You scan the room. A few moments of awkward silence, a few murmurs, and then we spot our candidate.
We vote for the seemingly bold, intelligent, and capable one. (Except for those times when we make fun of our friends! Haha.) We want someone who commands respect and people follow. We want someone who is secure and stable.
When we think about leadership, we often think that a leader must always be strong-willed, firm in their beliefs, immovable, and unshakable. Although these traits are actually good leadership qualities, these expectations also tend to make some of us feel unqualified to lead.
The truth is that it is almost impossible for us to always be sure, secure, confident, and stable as human beings.
Whether you are leading a group project, a small discipleship group, a whole classroom, an organization, or just one person, let’s rethink what it means to be a secure and stable leader.
Here are some misconceptions about being a leader:
As leaders, it’s good that we desire to know a lot. But being a leader doesn’t mean you must know all the answers to everything. It’s okay if you haven’t figured it all out. When someone in your group asks you a question that you don’t know the answer to, you may comfortably and humbly say that you don’t know, but will try to know the answer.
A secure leader is humble enough to admit that he doesn’t know everything but is also hungry enough to be willing to know and seek for answers, whether by personal study or with the help of a mentor.
A leader can do many things but he cannot do everything. While it is true that there are exceptional individuals who have great capacities, they are still limited and susceptible to commit mistakes.
Real talk: Hindi pwede na ikaw lang ang bumubuhat. We have people around us who can help. We have to enable them and help them perform their tasks and roles, too. Secure and stable leaders know when to ask for help.
We can’t always be the best. There will always be someone better than us. And when someone in our group is better than us, how do we respond?
Do we feel less significant? Do we feel threatened? Do we feel insecure?
When we feel any of these, we need to reflect and search our hearts as to where we draw security from. The purpose of leading is not to be better than others, but to help others become better.
When we are secure in our leadership role, we will celebrate the giftings and uniqueness of those around us. We will be excited to work with them and use our leadership to discover and hone their potentials.
We are not always at our strongest. We get tired and frustrated. We fall short. There are days when we really feel good about ourselves, but there are also days when we feel weak and unqualified. But our call to leadership is not dependent on how we feel.
The true measure of a leader’s stability is not whether he or she never falls short, but how he or she responds to shortcomings.
Secure and stable leaders have a clear understanding of God’s calling and purpose for their lives.
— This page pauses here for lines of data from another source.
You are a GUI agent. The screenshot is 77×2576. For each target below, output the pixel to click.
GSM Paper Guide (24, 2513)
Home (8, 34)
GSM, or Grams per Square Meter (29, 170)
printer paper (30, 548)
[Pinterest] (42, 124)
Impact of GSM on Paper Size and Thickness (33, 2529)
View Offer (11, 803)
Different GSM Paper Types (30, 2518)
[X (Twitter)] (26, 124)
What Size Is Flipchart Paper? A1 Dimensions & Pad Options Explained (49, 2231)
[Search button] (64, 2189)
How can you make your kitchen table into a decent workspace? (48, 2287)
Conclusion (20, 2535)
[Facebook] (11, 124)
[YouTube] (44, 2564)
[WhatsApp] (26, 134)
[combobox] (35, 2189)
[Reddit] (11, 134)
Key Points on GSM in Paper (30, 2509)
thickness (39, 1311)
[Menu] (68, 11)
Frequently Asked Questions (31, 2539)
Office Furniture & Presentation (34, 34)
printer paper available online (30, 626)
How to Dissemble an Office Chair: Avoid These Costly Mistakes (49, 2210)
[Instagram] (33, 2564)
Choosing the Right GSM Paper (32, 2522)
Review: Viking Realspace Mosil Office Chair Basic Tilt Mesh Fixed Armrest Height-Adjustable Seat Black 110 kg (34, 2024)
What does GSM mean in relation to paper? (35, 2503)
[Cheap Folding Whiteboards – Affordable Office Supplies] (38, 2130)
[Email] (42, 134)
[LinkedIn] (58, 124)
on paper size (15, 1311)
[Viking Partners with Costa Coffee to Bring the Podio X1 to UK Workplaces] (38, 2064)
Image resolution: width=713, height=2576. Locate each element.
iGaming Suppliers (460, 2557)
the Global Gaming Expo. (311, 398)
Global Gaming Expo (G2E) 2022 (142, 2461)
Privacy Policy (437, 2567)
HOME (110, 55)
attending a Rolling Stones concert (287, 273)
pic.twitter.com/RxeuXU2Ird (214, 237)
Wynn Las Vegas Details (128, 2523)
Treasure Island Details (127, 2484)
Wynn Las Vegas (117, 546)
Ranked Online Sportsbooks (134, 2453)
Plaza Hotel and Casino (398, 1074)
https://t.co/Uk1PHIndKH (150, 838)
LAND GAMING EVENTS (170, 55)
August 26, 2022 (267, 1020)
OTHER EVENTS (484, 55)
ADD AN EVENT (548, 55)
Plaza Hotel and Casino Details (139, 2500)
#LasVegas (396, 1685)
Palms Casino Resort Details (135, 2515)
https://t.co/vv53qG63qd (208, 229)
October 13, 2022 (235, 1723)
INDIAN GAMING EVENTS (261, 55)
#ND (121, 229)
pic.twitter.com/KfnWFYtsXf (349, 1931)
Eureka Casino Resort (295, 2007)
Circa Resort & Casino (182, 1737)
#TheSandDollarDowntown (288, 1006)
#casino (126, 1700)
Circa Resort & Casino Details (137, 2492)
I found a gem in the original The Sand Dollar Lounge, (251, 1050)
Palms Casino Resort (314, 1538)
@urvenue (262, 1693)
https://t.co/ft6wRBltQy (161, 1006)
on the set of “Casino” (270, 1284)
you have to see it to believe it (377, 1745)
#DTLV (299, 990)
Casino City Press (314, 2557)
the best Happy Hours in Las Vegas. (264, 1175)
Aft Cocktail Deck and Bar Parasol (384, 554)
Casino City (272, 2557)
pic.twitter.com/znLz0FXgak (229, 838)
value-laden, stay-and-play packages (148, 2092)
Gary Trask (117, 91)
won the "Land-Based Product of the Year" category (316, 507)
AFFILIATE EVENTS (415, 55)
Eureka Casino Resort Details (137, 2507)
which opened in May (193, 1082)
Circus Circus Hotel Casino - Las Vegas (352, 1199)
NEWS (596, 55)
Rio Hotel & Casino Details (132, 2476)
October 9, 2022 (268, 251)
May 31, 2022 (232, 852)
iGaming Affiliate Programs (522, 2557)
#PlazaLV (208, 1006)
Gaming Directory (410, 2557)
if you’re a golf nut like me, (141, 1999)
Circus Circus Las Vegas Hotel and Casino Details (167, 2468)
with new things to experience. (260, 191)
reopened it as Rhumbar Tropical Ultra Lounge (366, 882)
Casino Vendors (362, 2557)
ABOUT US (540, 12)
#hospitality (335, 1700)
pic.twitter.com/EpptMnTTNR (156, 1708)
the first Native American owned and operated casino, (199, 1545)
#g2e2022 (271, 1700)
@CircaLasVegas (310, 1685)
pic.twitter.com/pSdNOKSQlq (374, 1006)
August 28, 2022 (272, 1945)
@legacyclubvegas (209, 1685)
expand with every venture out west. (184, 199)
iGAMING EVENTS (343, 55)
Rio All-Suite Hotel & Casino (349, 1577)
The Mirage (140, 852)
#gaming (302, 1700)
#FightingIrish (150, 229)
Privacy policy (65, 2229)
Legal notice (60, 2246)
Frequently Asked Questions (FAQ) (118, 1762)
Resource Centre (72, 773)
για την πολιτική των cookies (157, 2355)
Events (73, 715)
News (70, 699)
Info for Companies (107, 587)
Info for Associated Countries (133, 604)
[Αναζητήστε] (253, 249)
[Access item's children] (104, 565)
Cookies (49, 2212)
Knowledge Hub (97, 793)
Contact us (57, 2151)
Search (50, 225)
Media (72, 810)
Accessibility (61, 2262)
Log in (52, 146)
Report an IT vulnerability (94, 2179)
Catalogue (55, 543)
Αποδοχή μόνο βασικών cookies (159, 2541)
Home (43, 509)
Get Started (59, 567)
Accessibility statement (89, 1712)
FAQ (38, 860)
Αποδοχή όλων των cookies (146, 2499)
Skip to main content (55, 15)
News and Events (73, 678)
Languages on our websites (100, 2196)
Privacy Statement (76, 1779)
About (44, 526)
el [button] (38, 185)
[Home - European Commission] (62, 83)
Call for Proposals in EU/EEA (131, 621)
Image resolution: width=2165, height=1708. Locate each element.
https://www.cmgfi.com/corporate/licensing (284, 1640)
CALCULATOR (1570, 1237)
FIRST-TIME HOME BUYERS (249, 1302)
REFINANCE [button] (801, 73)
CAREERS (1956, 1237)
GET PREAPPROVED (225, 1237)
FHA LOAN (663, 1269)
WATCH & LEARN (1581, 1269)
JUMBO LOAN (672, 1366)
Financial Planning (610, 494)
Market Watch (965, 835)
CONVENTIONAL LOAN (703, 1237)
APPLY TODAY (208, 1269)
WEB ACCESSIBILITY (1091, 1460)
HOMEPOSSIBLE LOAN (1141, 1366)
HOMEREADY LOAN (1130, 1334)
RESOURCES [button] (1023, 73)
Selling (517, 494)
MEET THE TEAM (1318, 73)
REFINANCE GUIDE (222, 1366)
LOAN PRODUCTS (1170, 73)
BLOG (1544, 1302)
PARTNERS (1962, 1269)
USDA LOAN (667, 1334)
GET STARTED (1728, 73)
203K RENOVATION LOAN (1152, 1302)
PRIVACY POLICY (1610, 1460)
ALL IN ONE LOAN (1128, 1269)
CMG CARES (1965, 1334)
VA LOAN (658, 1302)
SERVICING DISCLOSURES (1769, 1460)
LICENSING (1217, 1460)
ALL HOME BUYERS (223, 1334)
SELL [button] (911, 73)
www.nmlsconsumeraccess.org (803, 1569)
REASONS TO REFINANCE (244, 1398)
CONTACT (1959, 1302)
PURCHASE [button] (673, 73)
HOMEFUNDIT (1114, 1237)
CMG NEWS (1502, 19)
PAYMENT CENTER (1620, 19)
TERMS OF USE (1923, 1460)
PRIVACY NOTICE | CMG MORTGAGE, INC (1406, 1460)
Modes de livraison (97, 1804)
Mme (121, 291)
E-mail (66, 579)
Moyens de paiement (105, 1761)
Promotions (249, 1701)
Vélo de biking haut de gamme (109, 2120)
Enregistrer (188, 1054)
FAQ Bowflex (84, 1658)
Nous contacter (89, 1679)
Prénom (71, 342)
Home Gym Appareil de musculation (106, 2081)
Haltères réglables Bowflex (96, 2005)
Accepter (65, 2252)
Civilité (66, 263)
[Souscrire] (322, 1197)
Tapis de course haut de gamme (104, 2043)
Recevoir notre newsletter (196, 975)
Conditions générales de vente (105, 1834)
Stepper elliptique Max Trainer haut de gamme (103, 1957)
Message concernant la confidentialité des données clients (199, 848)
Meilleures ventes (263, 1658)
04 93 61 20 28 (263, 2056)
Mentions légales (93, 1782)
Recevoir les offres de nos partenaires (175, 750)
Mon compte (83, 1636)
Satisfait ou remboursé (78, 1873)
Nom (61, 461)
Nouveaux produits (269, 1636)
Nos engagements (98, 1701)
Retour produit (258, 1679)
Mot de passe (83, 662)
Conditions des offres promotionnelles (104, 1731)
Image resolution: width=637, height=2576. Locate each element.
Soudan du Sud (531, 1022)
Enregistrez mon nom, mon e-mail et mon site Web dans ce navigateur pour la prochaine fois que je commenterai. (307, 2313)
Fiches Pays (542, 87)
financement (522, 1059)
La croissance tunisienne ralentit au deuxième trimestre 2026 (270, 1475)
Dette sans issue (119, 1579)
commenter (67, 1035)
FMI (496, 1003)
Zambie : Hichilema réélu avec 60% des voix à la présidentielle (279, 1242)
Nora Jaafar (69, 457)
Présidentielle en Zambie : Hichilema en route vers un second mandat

They are not compelled by sheer will, but by knowing that there is a purpose greater than themselves.
While the world points us to a leader’s skills and abilities whenever we want to look for security and stability, the truth is real security is a result of complete reliance on the irrevocable and unchanging purpose of God in our lives.
Whenever we face adversity, we go back to our calling and purpose—why we do what we do. And because He was the one who called us for a specific purpose, He will be the one to sustain us with grace, wisdom, and the skills we need to accomplish the task.
When leading becomes difficult, when quitting seems the better option, and when we see our lack more than our capabilities, we can come to the source of real security and stability—God. Let us rely on His love and grace that enables us to grow and be better leaders.
Go and lead others! May your leadership be marked with grace, confidence, compassion, and kindness.